COMPLETE THE FOLLOWING:
[1] Rewrite everything in the forum thread from "by Anonymous | reply 66" down to "memories for her.", replacing "cozy" with "snug".
[2] Answer these questions from the forum thread:
(a) Which critic is quoted on Taylor's acting?
(b) Which two things does one post say you can count on?
(c) What business made her wealthy, according to the last post?

PAGE TEXT:
==========
BUTTERFIELD-8 is hardly art!
by Anonymous | reply 64 | March 8, 2020 1:40 AM |
Liz was only beautiful for about a minute and a half. The only thing you can count on is gin and dogs honey.
by Anonymous | reply 65 | March 8, 2020 1:46 AM |
[qoute] The only reason she got her first Oscar is because everyone thought she was going to die. BUTTERFIELD-8 is hardly art!
What's art have to do with anything?
by Anonymous | reply 66 | March 8, 2020 2:07 AM |
I like the small, cozy rooms and lots of windows. No wonder she liked it; it seems like a happy place with no doubt lots of memories for her.
by Anonymous | reply 67 | March 8, 2020 2:20 AM |
[quote]R66 What's art have to do with anything?
Um, because awards are supposed to be given for artistry. And in that film she displays NO artistry.
Critic James Agee was wowed by Taylor’s looks but picked up on her minimal actual talent.
He wrote, “I wouldn’t say she is particularly gifted as an actress. She seems, rather, to turn things off and on, much as she is told, with perhaps s fair amount of grace and with a natural-born female’s sleepwalking sort of guile. but without much, if any, of an artist’s intuition, perception, or resource.”
by Anonymous | reply 68 | March 8, 2020 2:46 AM |
By the way- this was not her only home although it is the only one she owned in the last 10 years of her life when ironically she was at the peak of her great wealth due to her perfume business.
==========
DATA SECTION:
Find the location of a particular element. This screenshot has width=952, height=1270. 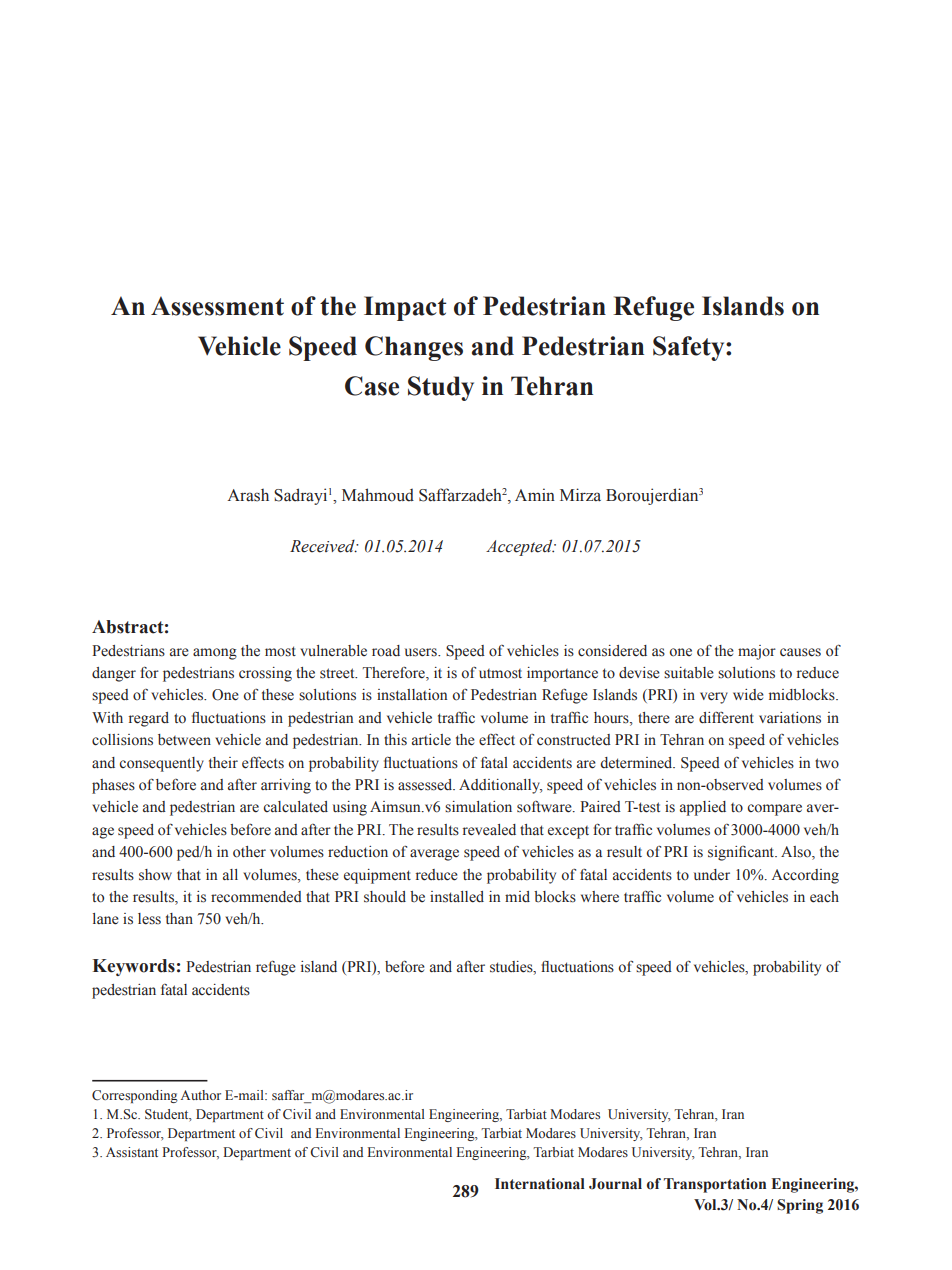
==========
FINAL RESULTS:
[1]
by Anonymous | reply 66 | March 8, 2020 2:07 AM |
I like the small, snug rooms and lots of windows. No wonder she liked it; it seems like a happy place with no doubt lots of memories for her.

[2]
(a) James Agee
(b) Gin and dogs
(c) Her perfume business